DOCUMENT EXTRACT -
※ ※ ※

The Promise and Peril of Criminal Justice Reform Under Trump
PoliticsOn Tuesday, the Senate overwhelmingly passed the First Step Act, legislation that has been described in the mainstream press as “the most far-reaching overhaul of the criminal justice system in a generation” and “a testament to how far the country has moved on criminal justice in the past two decades.” On Thursday, the House did the same, and the bill will now go to Donald Trump, who is expected to sign it.
The First Step Act has united what appears at first glance to be an unlikely coalition of typically disparate political actors—its supporters include Trump himself and his son-in-law Jared Kushner, to the activist Van Jones, the Koch brothers, the Sentencing Project, and the ACLU. (As Osita Nwanevu wrote in the New Yorker, “The significant buy-in from the right is the culmination of years of effort from a cadre of libertarian-leaning conservatives, like the anti-tax zealot Grover Norquist, and evangelicals, such as Chuck Colson, the founder of the Christian nonprofit organization Prison Fellowship, who have worked to convince others that the prison system has become too costly, punitive, and government-empowering.”)
Yet given the bipartisan nature of its support, the legislation is modest and limited in scope. One of the most touted changes makes the Fair Sentencing Act of 2010—which reduced the sentencing disparity between possession of crack cocaine and powder cocaine—retroactive, allowing people in federal prison who were convicted under the old mandatory minimums to apply for modifications to their sentence. Kara Gotsch of the Sentencing Project estimated to Jezebel that 2,600 people—who are disproportionately black—could now qualify for sentence reductions.
It also includes other changes to federal sentencing laws, as detailed by the New York Times:
One would shorten mandatory minimum sentences for some nonviolent drug offenses, including lowering the mandatory “three strikes” penalty from life in prison to 25 years. Another would provide judges greater liberty to use so-called safety valves to go around mandatory minimums in some cases. The bill would also clarify that the so-called stacking mechanism making it a federal crime to possess a firearm while committing another crime, like a drug offense, should apply only to individuals who have previously been convicted.

※ ※ ※

LISTING -
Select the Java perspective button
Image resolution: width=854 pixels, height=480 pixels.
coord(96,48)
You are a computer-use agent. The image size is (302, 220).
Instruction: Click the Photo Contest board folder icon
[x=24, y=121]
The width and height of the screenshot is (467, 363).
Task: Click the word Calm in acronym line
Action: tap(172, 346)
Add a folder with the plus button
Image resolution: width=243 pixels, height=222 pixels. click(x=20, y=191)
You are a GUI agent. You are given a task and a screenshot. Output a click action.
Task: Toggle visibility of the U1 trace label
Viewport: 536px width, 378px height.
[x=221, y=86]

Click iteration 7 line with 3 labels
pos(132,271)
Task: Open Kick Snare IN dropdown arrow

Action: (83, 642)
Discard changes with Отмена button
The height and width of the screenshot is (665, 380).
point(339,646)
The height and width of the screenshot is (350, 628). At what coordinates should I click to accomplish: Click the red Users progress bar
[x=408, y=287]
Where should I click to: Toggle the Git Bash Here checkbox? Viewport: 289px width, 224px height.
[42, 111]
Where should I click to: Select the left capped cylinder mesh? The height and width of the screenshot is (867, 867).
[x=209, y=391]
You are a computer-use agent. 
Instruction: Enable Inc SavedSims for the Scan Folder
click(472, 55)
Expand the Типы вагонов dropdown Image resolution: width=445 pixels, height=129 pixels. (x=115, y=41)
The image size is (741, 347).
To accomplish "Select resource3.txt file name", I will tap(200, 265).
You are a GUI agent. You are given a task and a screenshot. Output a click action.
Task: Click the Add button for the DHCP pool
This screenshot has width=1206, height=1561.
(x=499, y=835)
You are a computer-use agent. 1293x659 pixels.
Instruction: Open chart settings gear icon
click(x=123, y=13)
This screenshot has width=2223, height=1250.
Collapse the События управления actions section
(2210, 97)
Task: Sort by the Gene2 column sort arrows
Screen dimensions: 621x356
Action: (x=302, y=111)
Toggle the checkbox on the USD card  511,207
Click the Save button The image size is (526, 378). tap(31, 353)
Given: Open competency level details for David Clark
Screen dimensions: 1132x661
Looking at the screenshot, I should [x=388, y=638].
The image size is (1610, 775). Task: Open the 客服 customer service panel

※ ※ ※

WHAT TO DO -
a - Answer these questions using the article on the First Step Act:
(i) Which chamber passed the bill on Thursday?
(ii) How many people did Kara Gotsch estimate could now qualify for sentence reductions?
(iii) What would the mandatory "three strikes" penalty be lowered to?
b - Translate this sentence from the article on the First Step Act into Spanish: "Yet given the bipartisan nature of its support, the legislation is modest and limited in scope."
c - Write out the part of the article on the First Step Act from "The Promise and" up to and including "to sign it.".

EXPECTED RESPONSES -
a -
(i) The House.
(ii) 2,600 people.
(iii) From life in prison to 25 years.

b - Sin embargo, dada la naturaleza bipartidista de su apoyo, la legislación es modesta y de alcance limitado.

c -
The Promise and Peril of Criminal Justice Reform Under Trump
PoliticsOn Tuesday, the Senate overwhelmingly passed the First Step Act, legislation that has been described in the mainstream press as “the most far-reaching overhaul of the criminal justice system in a generation” and “a testament to how far the country has moved on criminal justice in the past two decades.” On Thursday, the House did the same, and the bill will now go to Donald Trump, who is expected to sign it.